* **WORK TO BE COMPLETED**: Report each line in the data below that contains the string "width", copying every such line in full.

* **LISTED ENTRIES**:
══════

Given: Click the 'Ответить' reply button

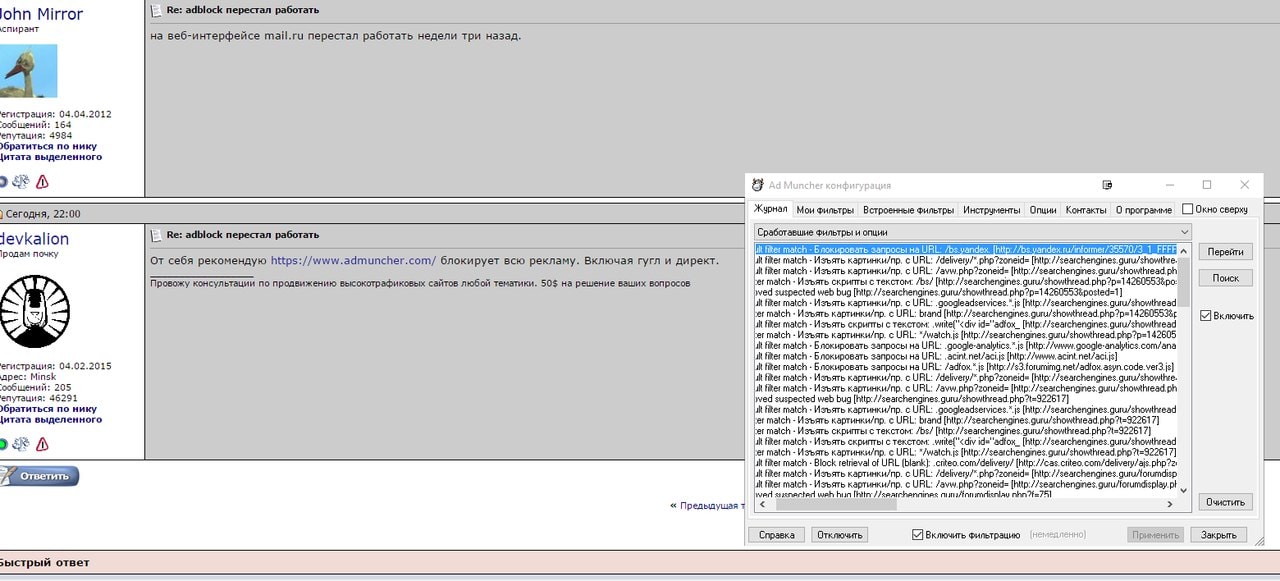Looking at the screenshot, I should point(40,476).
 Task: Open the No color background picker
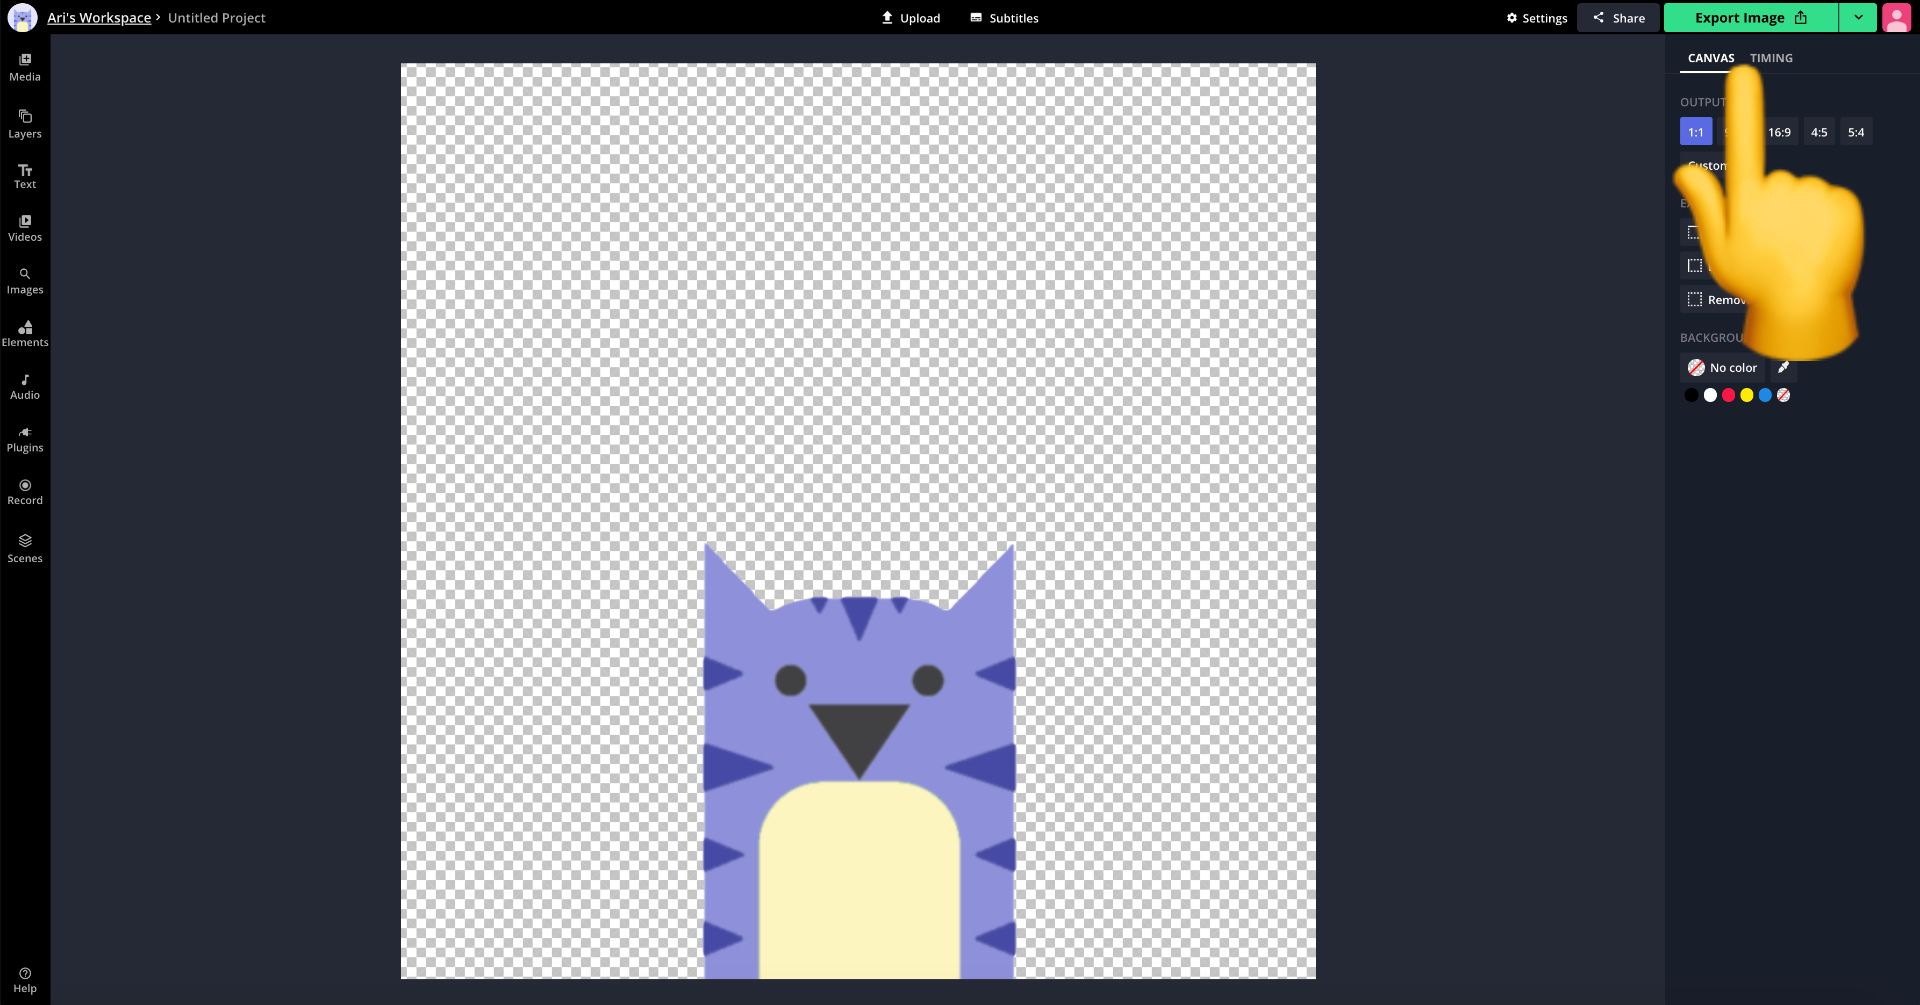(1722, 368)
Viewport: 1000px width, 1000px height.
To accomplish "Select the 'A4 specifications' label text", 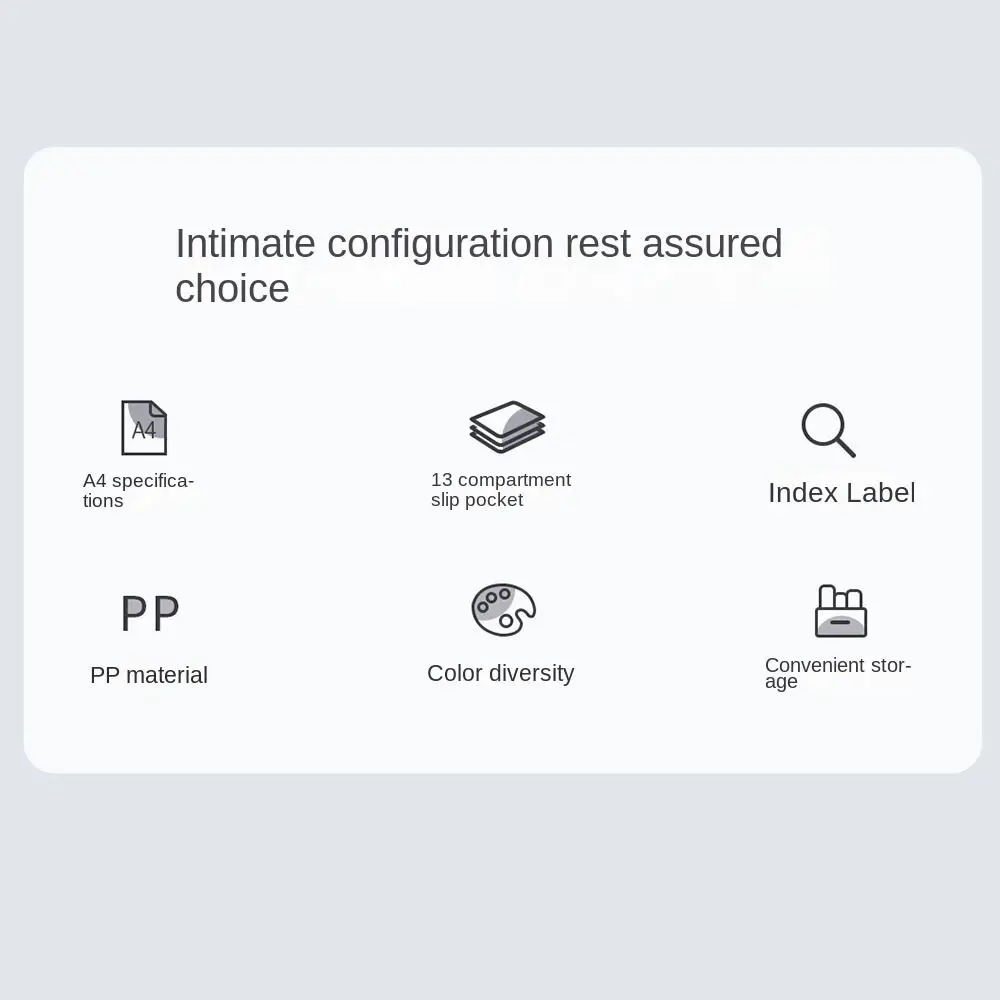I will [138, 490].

══════

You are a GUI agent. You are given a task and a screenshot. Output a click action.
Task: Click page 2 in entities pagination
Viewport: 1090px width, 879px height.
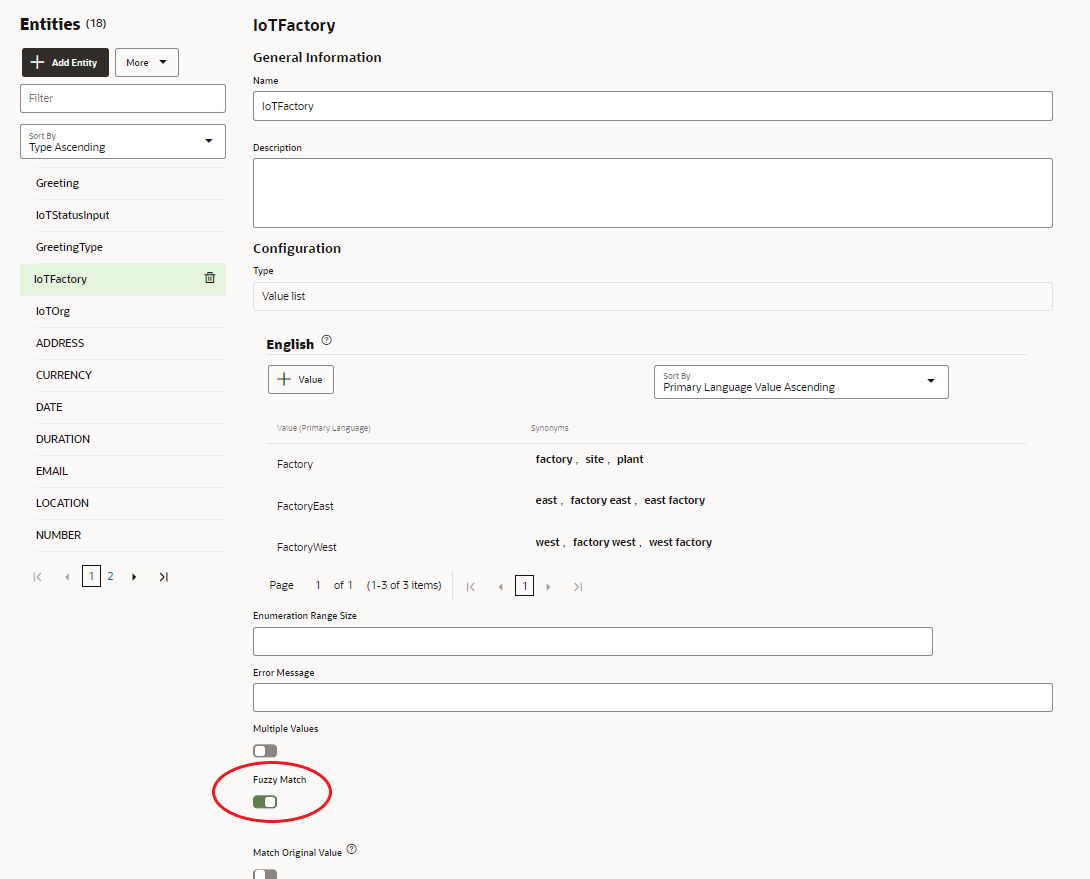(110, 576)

══════

* **OUTPUT FOR THIS EXERCISE**:
Viewport: 1000px width, 1000px height.
Viewport: 1090px width, 879px height.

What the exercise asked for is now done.